Roussillon

Tief im Süden an der Grenze zu Spanien liegt das Roussillon. Es wird gleich von drei Gebirgszügen, den Pyrenäen, dem Canigou und den Corbières, umrahmt und öffnet sich wie ein riesiges Amphitheater in Richtung Mittelmeer. Der Einfluss der drei Gebirgsketten sorgt für eine kaum vergleichliche Vielfalt an Bodenformationen. Waren früher vor allem die alkoholverstärkten Weine aus Rivesaltes, Maury und Banyuls bekannt, sind es mittlerweile die Weiß- und Rotweine lokaler Rebsorten, die oft von uralten Rebstöcken stammen und mittlerweile zu den besten Weinen Frankreichs zählen. <weiterlesen>

In gewisser Weise standen am Anfang des modernen Weinbaus eine Rebsorte und ein Gelehrter, der eine neue Weinbereitungsmethode erfand.

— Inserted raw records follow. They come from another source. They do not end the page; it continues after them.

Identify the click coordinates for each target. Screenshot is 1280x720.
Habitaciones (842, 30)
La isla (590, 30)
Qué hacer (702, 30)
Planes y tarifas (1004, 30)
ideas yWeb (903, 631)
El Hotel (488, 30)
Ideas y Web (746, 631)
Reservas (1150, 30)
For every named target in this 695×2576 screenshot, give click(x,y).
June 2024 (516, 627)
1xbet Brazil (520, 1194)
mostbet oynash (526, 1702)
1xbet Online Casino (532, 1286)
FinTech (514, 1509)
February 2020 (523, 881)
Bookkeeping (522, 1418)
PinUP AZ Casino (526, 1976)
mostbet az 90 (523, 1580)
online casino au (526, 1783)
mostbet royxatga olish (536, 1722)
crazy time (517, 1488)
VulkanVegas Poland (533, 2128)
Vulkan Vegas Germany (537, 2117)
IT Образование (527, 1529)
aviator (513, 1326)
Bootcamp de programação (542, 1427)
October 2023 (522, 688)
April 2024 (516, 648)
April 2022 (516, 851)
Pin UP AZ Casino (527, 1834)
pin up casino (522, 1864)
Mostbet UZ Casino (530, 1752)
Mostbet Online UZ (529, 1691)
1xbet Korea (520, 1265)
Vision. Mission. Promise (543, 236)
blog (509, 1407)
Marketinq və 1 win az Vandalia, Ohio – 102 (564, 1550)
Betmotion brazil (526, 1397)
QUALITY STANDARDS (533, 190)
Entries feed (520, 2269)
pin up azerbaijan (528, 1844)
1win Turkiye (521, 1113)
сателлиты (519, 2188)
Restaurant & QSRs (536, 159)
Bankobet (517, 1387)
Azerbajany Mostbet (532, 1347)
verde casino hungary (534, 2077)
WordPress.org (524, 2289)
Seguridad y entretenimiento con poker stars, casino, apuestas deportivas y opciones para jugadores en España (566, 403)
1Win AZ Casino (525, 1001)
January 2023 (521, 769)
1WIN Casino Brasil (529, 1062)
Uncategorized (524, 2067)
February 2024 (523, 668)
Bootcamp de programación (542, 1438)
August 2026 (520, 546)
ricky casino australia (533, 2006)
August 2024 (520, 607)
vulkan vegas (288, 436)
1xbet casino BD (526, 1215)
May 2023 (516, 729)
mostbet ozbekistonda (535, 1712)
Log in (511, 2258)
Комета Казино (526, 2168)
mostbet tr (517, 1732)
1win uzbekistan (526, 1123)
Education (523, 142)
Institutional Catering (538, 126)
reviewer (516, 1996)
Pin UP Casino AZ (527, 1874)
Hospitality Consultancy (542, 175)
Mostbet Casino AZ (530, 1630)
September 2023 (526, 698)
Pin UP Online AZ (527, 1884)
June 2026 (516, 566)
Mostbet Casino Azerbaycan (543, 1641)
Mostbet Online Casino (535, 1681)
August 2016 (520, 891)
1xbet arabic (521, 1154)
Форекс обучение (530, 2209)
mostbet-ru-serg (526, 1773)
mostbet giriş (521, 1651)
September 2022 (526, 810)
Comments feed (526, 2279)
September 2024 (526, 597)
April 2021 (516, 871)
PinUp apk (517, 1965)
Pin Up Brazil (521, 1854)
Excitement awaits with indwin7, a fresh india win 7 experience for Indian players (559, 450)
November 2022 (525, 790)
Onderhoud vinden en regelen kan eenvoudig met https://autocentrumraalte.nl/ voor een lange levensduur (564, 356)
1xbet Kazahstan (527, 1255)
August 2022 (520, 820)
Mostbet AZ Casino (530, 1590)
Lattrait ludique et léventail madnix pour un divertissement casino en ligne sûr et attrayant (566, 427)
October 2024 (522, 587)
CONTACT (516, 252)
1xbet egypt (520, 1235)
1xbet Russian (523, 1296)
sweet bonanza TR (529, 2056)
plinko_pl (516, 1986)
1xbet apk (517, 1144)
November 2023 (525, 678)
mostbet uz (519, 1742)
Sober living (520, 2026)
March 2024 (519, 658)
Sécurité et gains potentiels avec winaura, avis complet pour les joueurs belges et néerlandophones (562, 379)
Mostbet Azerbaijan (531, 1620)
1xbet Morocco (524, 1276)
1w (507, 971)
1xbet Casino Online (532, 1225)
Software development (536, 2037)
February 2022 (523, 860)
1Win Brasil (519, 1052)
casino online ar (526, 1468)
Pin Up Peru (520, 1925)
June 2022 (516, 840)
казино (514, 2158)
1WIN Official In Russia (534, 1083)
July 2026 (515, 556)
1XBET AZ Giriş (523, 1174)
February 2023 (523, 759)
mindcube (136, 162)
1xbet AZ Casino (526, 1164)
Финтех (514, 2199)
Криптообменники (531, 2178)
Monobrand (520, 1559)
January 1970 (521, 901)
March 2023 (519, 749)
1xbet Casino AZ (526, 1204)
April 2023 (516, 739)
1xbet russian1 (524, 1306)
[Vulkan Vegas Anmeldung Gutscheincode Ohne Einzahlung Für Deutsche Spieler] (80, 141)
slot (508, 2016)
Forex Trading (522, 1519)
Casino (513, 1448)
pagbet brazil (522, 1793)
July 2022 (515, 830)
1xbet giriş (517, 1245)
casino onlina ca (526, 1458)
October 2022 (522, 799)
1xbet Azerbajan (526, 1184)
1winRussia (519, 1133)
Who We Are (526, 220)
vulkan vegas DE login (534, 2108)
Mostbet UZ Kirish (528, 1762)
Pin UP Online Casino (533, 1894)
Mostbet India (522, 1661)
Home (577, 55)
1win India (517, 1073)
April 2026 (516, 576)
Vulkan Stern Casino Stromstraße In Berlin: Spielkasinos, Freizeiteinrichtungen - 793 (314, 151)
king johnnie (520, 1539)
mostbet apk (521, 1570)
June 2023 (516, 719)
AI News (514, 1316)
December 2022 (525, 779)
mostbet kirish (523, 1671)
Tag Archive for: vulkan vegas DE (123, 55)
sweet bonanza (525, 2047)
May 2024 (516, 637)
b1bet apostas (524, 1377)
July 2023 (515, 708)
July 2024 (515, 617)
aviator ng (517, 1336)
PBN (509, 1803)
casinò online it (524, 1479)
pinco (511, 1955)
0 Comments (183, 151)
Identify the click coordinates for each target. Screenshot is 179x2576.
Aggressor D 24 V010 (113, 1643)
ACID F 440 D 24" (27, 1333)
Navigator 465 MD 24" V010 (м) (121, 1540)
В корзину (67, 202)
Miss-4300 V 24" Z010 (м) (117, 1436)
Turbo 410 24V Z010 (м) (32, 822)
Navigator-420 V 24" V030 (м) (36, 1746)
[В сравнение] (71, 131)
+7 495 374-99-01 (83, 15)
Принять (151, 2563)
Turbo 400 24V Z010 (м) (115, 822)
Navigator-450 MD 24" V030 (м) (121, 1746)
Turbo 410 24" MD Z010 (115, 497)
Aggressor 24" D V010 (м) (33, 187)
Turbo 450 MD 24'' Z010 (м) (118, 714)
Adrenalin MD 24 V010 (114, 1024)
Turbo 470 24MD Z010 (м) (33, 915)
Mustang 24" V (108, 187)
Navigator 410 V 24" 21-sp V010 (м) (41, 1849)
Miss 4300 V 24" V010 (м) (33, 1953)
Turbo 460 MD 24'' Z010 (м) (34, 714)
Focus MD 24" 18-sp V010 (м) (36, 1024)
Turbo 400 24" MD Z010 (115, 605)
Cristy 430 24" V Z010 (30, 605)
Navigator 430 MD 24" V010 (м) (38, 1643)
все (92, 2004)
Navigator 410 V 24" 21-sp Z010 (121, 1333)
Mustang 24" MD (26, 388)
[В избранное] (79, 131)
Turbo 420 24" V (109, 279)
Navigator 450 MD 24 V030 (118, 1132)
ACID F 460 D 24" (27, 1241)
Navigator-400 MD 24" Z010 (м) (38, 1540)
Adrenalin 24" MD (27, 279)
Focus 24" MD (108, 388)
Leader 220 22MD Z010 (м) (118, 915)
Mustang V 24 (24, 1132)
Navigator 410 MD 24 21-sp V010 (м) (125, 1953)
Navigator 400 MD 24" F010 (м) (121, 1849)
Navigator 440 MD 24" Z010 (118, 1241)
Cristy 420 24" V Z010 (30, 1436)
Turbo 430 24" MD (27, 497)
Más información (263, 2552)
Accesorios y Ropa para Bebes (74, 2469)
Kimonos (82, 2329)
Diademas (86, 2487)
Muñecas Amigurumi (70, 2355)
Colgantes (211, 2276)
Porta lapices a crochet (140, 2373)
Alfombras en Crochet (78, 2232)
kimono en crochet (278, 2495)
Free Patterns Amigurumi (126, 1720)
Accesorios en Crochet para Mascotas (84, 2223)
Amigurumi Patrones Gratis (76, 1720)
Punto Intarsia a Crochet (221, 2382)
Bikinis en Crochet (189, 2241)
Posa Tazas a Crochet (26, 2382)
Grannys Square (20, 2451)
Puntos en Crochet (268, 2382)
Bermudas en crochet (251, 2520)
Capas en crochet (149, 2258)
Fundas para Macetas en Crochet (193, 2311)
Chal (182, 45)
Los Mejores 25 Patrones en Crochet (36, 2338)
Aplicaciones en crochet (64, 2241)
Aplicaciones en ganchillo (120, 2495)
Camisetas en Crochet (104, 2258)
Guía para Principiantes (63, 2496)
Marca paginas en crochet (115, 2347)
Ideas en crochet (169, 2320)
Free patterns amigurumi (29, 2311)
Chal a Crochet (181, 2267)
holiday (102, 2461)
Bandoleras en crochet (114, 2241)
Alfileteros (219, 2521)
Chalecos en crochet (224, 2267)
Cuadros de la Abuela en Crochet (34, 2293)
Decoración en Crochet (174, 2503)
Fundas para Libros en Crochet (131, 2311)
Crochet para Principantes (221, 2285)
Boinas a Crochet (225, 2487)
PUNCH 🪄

Es war Arnaldus de Villanova (um 1235–1311), der zu einer Zeit, als das Roussillon zum Königreich Mallorca gehörte, die Gärung der Weine mit Hilfe reinen Alkohols stoppte. Er nutzte die Muskateller-Traube, eine hocharomatische Sorte, die durch diesen Produktionsprozess ihre Frische und Süße behielt und durch den zusätzlichen Alkohol haltbar gemacht wurde. Diese Art des Weins nennt man Vin Doux Naturel. Bis heute werden in Rivesaltes, Maury und Banyuls solche Weine erzeugt. Man unterscheidet dabei ähnlich wie beim Portwein zwischen oxidativ (tuilé) und reduktiv ausgebautem Wein und ferner zwischen granatrotem Vin grenat und bernsteinfarbenem Vin ambré. Neben den beiden Sorten Muscat d’Alexandrie und Muscat à petit grains werden Grenache noir, Grenache gris und Grenache blanc sowie Macabeu und Tourbat oder, wie die Rebsorte auch genannt wird, Malvoisie du Roussillon verwendet, ferner in kleinen Anteilen Carignan, Cinsault, Syrah und Listan. Damit wären dann auch die wichtigsten Rebsorten des Roussillon erwähnt, die wohl ursprünglich alle aus Spanien stammen.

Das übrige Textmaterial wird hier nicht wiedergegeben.